Any Indian investor needs to pay some charges and fees irrespective of whether they made a profit or not. These charges are almost universal and apply to all traders and investors. One such charge is the DP charge. So, what is the full form of DP charges, and what do DP charges means? The following sections discuss this and many more.
What Do DP Charges Mean?
DP charges full form is Depository Participant charges. These charges are levied to the charges you pay for investing or trading through a broker. DP charges are levied every time you sell the shares you hold. Generally, it is credited to your Demat account within two days when you buy a stock. In India, Demat accounts are maintained by depository institutions like National Securities Depository Limited (NSDL) and Central Depository Services (India) Limited (CDSL).
When you sell a stock, the broker or depository participant requests CDSL or NSDL to release the stock you wish to sell. The moment the depository institution releases the stock, and the stock lands upon the trading account for executing the sale transaction, a fixed amount gets deducted from your account as DP charges. The DP charges are divided between the CDSL/ NSDL and the broker you maintain an account with.
DP charges are generally fixed and not like other charges, such as brokerage fees, stamp duty, etc. So, it does not matter whether you sell one share or one thousand shares. The charge remains the same. Also, you cannot find the DP charge on the contract note sent by the broker since they get added to the ledger. Often, investors think that BTST (Buy Today Sell Tomorrow) trades are exempt from DP charges. But, that is not the case.
The share(s) get credited to your account after T+2 days when you place a buy order. When you place a sell order, the share(s) get debited from your account in T+2 days. For example, assume that you have bought 100 shares of XYZ company on Monday and sold them on Tuesday.

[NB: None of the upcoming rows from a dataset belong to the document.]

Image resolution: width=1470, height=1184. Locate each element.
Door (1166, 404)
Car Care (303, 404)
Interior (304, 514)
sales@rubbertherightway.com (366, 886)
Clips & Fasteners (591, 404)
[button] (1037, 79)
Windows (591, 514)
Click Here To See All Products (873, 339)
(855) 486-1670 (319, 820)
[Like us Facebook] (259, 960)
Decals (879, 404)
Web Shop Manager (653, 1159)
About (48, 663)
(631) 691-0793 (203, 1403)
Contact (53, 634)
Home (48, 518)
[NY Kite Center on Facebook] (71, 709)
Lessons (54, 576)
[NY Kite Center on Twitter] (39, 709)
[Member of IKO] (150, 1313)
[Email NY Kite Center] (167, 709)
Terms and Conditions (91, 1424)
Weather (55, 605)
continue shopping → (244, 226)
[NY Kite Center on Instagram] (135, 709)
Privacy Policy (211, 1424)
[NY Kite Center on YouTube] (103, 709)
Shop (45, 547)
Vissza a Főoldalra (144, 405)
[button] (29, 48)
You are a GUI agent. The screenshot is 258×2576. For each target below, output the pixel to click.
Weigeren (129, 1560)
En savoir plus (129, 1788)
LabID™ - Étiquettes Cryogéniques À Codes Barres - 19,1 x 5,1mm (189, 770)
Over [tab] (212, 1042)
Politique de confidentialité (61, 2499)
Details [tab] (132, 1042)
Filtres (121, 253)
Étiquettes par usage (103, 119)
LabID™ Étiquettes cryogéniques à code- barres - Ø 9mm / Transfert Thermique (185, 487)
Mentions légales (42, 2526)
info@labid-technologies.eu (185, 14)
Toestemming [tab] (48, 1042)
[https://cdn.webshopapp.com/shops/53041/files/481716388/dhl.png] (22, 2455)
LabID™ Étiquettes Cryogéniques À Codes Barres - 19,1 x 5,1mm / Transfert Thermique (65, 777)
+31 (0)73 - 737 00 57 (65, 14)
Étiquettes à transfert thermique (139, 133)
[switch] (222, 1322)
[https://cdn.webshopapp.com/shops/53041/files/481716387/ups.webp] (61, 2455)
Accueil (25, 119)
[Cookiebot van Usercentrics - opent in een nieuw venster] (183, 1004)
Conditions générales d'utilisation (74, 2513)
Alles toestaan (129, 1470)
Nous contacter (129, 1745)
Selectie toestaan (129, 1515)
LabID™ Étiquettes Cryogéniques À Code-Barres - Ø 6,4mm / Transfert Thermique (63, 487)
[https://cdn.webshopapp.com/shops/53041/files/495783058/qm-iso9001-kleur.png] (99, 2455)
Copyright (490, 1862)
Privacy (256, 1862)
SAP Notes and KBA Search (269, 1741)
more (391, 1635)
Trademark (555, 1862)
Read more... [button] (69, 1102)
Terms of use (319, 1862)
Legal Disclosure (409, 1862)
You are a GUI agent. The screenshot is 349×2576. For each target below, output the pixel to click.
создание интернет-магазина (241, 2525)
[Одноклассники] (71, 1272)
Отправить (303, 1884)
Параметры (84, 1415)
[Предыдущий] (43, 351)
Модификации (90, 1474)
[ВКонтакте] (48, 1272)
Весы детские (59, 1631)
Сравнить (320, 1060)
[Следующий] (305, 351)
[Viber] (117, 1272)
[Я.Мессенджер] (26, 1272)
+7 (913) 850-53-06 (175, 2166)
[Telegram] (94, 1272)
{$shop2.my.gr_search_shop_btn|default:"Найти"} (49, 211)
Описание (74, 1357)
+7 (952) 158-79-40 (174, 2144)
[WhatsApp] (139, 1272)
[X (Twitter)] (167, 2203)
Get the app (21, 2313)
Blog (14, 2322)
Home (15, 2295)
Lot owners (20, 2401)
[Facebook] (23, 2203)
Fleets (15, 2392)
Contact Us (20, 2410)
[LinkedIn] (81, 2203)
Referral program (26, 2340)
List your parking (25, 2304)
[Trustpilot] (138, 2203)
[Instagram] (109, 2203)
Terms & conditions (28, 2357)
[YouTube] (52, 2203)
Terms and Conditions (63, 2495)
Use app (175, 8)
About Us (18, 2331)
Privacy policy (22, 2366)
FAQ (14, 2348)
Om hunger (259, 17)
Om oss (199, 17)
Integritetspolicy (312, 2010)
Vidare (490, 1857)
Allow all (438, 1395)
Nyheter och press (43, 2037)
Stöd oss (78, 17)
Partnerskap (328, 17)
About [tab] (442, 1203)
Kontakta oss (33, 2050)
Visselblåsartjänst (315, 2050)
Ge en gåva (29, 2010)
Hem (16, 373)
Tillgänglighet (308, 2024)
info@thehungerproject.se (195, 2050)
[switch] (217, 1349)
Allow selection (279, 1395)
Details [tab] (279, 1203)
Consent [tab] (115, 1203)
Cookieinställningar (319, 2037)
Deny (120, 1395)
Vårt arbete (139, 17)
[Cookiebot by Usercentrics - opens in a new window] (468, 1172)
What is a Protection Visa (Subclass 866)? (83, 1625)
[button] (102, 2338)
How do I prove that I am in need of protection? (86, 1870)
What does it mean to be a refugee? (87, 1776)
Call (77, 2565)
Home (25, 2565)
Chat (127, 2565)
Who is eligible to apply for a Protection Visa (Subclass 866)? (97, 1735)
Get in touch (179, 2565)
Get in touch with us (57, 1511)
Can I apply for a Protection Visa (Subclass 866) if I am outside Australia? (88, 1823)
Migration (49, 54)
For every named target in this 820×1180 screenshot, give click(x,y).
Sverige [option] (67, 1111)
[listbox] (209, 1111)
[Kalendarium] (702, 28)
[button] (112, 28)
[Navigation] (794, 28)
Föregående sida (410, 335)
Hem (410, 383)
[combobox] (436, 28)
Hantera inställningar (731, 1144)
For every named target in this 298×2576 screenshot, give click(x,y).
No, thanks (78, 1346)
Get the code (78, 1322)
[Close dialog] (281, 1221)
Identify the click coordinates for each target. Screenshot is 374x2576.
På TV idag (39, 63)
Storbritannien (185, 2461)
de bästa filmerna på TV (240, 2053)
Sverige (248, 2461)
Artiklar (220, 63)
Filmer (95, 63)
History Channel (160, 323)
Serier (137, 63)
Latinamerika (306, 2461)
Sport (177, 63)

Since the actual credit or debit of shares happen after two days, the shares you bought on Monday will be transferred to your Demat account on Wednesday, and the shares you sold on Tuesday will be pulled out from your account on Thursday. Since the shares remain in your Demat account for one full day, you must pay the DP charges.
How Much Do You Pay as DP Charges?
As previously mentioned, the DP charges are fixed, meaning it does not depend on the quantity. The DP charge is usually INR 12.5 plus 18% GST per stock per day.
For example, if you sell 100 XYZ shares from your Demat account on Monday, you must pay INR 12.5 plus 18% GST. But, if you sell 100 XYZ shares and 100 ABC shares, the DP charges will be 12.5+12.5 = 25 plus 18% GST.
Who Levies and Collects DP Charges?
In India, depository institutions like NSDL and CDSL and depository participants, such as 5Paisa, levy DP charges. If you sell a stock on the National Stock Exchange (NSE), a part of the DP charges go to the NSDL. Similarly, if you sell a stock on the Bombay Stock Exchange (BSE), a part of the DP charges go to the CDSL. Depository Participants, such as 5Paisa, act as the intermediary between NSDL/ CDSL and investors.
Besides DP charges, an investor generally pays four types of fees and charges to DPs - Demat account opening fee, Annual Maintenance Charges (AMC), transaction fee, and custodian fee. 5Paisa offers free Demat and trading account opening to all eligible customers. You may click on this link to open a free Demat and trading account in less than 5 minutes.
Why do Depository Participants Levy DP Charges?
While DP charges mean higher expenditure for the investor, they are vital for DPs to run their operations. Before offering Demat account opening facilities to customers, a DP needs to register with NSDL and CDSL to get a licence for operating their business. For this, they pay a hefty sum to CDSL, NSDL, and SEBI.
For example, a financial institution or stockbroker willing to become a DP needs to pay SEBI fees, application processing fee, training fee, a refundable security deposit, software annual maintenance charges, insurance premium, connectivity charges, and registration fees for internet facilities.
The DP charges collected from investors help DPs recover the upfront money to get the licence from SEBI, NSDL, and CDSL.